Stop if you’ve heard this one before: Mitt Romney has reversed his stance on a core conservative issue. Today’s position switch? Romney now supports a flat tax, a policy that he has spent almost a decade criticizing.
The flat tax, which has become a centerpiece of Herman Cain and Rick Perry’s platforms, is a very popular policy among the hardcore conservatives that Mitt Romney needs to assuage to win the nomination. The emergence of Cain, the brief bout of enthusiasm for Michele Bachmann, and the looming Perry threat means that it makes sense for Romney — who once criticized Steve Forbes’ flat tax plan as a “tax cut for fat cats” — to reverse course and tack hard to the right.
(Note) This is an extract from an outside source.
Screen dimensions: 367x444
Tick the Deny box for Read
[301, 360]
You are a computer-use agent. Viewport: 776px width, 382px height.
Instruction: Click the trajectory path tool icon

“I love a flat tax,” Romney said in August.
Romney’s campaign is now trying to dispute the notion that Romney’s new-found respect for the flat tax is the most recent example of a flip-flop by the former Massachusetts governor. The New York Times reports:
Romney aides dispute the criticism and say his objection to the Forbes plan was specific: that it would raise taxes on the middle class. Gail Gitcho, a Romney spokeswoman, said there was “no inconsistency” in his position. She said he could support a flat tax that did not raise taxes.
But when asked about the many flat-tax plans that have been floated in the last two decades, Romney aides said they could not recall any that might pass muster with Mr. Romney’s requirements. Nor would they venture the outlines of a new plan that might meet his test. They also do not dispute the notion that a flat tax could never generate the same amount of tax revenue while also maintaining the same relative burdens on the wealthy and the middle class.
The controversy is just the latest example of a broader trend for Romney. During his business career, Romney achieved wild success by making decisions based on meticulous study of the available data. As a recent New York Magazine profile points out, Romney’s decision-making process has always been noted for “the clinical separation of decision-making from ideology,” “the detachment of those decisions from moral consequence,” and for being “buried in objectivity, in data, in process.”
Romney’s political career has followed the same trend, except the data on which he now relies is political in nature. His position changes on abortion rights, gay marriage, the auto industry bailout, the 2009 Recovery Act, and now the flat tax underscore his slavish devotion to “data-driven” politics. Romney will methodically support just about anything that he thinks will help his poll numbers rise.